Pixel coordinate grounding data
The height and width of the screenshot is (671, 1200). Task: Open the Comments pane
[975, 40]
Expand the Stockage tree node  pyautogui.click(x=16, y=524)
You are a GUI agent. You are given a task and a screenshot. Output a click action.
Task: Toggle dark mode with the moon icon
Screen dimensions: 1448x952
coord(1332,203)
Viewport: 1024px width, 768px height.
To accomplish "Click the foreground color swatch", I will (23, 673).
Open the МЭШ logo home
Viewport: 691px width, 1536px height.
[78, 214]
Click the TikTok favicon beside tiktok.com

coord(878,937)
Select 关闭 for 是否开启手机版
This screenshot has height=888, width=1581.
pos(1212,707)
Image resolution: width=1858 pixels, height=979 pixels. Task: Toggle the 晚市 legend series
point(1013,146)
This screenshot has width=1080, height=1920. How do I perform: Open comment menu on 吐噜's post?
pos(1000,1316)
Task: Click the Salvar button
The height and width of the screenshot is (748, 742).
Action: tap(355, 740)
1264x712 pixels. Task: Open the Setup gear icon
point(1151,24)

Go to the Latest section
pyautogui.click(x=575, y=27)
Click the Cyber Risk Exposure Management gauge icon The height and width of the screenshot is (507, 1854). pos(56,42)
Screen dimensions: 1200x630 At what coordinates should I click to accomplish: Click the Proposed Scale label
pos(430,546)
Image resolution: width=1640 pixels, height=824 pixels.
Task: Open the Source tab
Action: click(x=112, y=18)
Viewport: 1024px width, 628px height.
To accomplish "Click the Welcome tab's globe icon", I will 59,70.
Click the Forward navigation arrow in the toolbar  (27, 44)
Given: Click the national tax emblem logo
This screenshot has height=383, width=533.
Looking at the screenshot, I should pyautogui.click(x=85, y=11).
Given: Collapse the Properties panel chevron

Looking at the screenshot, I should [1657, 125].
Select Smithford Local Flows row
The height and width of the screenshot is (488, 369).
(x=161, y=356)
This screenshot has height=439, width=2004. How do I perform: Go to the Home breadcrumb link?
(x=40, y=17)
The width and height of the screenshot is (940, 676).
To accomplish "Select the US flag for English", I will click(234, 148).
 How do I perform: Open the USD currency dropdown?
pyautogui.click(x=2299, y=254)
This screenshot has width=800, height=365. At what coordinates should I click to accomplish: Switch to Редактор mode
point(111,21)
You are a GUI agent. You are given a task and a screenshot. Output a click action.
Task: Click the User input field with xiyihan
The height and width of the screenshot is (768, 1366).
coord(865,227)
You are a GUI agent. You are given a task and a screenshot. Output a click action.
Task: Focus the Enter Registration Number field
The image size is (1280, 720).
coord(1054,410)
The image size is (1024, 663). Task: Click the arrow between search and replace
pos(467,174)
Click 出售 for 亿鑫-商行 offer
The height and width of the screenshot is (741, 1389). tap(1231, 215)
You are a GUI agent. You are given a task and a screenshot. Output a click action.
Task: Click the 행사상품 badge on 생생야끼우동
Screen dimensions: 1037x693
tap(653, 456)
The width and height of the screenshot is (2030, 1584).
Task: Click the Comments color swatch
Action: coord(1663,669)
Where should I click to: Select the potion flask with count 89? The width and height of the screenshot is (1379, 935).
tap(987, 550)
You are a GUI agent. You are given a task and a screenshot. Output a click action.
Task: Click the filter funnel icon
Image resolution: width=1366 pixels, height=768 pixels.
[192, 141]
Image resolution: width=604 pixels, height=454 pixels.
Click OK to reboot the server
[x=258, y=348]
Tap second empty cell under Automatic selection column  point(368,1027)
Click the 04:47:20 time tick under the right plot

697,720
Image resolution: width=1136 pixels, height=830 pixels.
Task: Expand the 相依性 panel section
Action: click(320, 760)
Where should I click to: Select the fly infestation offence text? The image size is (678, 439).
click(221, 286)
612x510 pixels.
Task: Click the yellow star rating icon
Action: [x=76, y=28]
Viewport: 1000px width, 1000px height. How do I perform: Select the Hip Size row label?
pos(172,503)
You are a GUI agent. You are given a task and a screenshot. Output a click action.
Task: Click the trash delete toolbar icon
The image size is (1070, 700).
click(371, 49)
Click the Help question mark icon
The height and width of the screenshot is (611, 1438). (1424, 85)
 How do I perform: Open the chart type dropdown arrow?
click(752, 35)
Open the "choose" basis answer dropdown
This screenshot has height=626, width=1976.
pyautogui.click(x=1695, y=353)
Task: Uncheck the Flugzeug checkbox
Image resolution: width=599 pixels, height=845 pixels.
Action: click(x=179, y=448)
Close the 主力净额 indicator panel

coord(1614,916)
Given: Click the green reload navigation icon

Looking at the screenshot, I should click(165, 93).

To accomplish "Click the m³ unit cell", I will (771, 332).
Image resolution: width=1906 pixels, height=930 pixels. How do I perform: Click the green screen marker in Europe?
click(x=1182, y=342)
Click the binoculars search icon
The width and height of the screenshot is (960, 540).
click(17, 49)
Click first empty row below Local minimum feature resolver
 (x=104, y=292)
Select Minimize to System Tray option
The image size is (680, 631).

• _Required action_
Report only how many lines in the records contain the word "toolbar".

• _Completed task_
2